Bad cleanup code causes a null pointer and adds a race condition; this
is addressed by "[PATCH] Remove redundant cleanup in ipmi_register_smi"
from Justin Ernst <[email protected]>, which I paste here:

diff --git a/drivers/char/ipmi/ipmi_msghandler.c b/drivers/char/ipmi/ipmi_msghandler.c
index 51832b8a2c62..3b0b50c4f064 100644
--- a/drivers/char/ipmi/ipmi_msghandler.c
+++ b/drivers/char/ipmi/ipmi_msghandler.c
@@ -3395,12 +3395,12 @@ int ipmi_register_smi(const struct ipmi_smi_handlers *handlers,

out:
if (rv) {
- ipmi_bmc_unregister(intf);
- list_del_rcu(&intf->link);
+ /*
+ * ipmi_unregister_smi must be called to clean up after
+ * failure. We unlock the mutex to allow ipmi_unregister_smi
+ * to lock it and perform cleanup.
+ */
mutex_unlock(&ipmi_interfaces_mutex);
- synchronize_srcu(&ipmi_interfaces_srcu);
- cleanup_srcu_struct(&intf->users_srcu);
- kref_put(&intf->refcount, intf_free);
} else {
/*
* Keep memory order straight for RCU readers. Make
--


2018-08-22 16:16:50

by Corey Minyard

[permalink] [raw]
Subject: Re: [RFC] IPMI state machine regression

On 08/21/2018 05:14 PM, Andrew Banman wrote:
> Dear IPMI supporters,
>
> We observe a window in IPMI BT's opportunistic get capabilities request,
> wherein GET_DEVICE_GUID and GET_DEVICE_ID requests may start while the BT state
> machine is in WR_CONSUME. Following this, the 0xD5 error code is forced in
> bt_start_transaction, IPMI fails to initialize, and the interface is torn down.

Records for finding described items:
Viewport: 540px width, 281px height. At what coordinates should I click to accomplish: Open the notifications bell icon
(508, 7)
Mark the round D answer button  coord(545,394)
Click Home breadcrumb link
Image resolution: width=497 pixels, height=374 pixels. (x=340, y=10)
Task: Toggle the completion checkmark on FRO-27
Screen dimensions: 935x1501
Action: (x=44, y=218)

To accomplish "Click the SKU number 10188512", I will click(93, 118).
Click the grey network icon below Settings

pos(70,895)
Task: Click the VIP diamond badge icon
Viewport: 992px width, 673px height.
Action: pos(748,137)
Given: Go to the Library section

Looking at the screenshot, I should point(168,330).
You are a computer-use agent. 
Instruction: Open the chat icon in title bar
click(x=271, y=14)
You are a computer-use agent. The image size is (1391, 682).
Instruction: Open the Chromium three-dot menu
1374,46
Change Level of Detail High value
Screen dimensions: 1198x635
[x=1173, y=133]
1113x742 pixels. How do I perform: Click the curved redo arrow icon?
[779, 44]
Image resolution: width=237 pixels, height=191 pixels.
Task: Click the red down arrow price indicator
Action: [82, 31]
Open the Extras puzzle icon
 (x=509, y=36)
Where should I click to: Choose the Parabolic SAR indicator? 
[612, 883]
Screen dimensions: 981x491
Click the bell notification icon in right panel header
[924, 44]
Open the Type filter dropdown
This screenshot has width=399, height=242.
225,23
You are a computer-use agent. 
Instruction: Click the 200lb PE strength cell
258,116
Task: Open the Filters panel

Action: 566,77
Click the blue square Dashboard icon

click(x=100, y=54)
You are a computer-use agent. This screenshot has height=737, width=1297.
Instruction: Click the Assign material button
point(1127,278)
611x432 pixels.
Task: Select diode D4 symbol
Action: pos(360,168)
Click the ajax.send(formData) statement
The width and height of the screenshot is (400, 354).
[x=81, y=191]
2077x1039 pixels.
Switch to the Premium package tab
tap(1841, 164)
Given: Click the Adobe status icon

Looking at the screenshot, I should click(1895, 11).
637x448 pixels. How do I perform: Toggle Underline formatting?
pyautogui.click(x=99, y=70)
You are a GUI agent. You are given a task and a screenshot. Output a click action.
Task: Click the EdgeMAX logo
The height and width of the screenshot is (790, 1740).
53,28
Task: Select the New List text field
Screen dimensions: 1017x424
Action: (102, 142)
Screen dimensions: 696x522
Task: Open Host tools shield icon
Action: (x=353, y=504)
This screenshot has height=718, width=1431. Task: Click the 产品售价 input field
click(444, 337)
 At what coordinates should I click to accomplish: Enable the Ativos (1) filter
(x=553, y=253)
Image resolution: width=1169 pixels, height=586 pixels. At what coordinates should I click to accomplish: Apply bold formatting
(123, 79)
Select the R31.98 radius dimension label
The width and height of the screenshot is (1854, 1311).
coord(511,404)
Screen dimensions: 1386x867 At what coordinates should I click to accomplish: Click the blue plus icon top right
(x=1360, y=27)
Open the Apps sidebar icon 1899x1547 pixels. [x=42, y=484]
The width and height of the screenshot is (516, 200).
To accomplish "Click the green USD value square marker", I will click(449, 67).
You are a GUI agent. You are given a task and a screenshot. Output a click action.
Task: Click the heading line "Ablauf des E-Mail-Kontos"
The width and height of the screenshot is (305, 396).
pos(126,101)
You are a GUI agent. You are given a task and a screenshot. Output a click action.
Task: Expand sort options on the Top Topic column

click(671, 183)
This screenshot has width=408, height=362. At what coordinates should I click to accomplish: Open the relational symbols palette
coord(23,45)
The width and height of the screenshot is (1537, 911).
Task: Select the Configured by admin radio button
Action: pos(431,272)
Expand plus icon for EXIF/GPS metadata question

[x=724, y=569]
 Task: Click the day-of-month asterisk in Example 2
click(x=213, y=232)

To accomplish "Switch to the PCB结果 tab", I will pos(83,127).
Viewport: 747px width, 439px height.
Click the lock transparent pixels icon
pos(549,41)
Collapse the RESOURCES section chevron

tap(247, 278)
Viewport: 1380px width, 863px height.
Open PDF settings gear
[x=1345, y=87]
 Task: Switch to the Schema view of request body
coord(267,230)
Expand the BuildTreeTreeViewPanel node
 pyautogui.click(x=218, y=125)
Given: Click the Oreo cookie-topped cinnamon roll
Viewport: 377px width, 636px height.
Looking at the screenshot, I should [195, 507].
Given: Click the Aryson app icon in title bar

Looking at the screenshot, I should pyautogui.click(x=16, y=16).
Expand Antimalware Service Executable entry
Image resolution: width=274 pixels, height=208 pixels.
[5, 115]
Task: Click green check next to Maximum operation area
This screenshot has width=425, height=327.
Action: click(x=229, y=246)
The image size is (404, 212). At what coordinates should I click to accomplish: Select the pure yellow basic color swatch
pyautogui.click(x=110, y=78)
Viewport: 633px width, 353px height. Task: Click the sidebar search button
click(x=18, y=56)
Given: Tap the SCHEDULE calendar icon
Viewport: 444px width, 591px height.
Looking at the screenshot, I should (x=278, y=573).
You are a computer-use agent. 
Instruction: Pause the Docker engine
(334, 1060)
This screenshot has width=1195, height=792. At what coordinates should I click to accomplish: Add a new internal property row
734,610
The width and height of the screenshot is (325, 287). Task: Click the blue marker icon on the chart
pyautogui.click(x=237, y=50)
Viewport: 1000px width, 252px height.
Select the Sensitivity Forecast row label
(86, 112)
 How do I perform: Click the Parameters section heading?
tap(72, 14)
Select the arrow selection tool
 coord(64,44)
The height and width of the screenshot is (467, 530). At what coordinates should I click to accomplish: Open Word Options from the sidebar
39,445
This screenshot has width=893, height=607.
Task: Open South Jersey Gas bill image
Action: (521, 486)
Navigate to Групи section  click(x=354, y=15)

### [Exercise directions]
Carry on the mailing list thread about the IPMI state machine regression, starting after its last sentence. The records are separate from the IPMI mailing list text.

### [Answer to the task]
> There is no mechanism to retry bringing up the interface in open() /dev/ipmi.
> This leaves IPMI hosed until you reload modules. Looks to happen after we call
> schedule().

When was the latest kernel where this worked properly?  Also, what
hardware is this?

BTW, you can use the "hotmod" capability of the IPMI driver to add the
device
dynamically.

-corey

2018-08-22 16:39:21

by Andrew Banman

[permalink] [raw]
Subject: Re: [RFC] IPMI state machine regression

On Wed, Aug 22, 2018 at 11:14:52AM -0500, Corey Minyard wrote:
> On 08/21/2018 05:14 PM, Andrew Banman wrote:
> > Dear IPMI supporters,
> >
> > We observe a window in IPMI BT's opportunistic get capabilities request,
> > wherein GET_DEVICE_GUID and GET_DEVICE_ID requests may start while the BT state
> > machine is in WR_CONSUME. Following this, the 0xD5 error code is forced in
> > bt_start_transaction, IPMI fails to initialize, and the interface is torn down.
> > There is no mechanism to retry bringing up the interface in open() /dev/ipmi.
> > This leaves IPMI hosed until you reload modules. Looks to happen after we call
> > schedule().
>
> When was the latest kernel where this worked properly?? Also, what hardware
> is this?

This is UV4.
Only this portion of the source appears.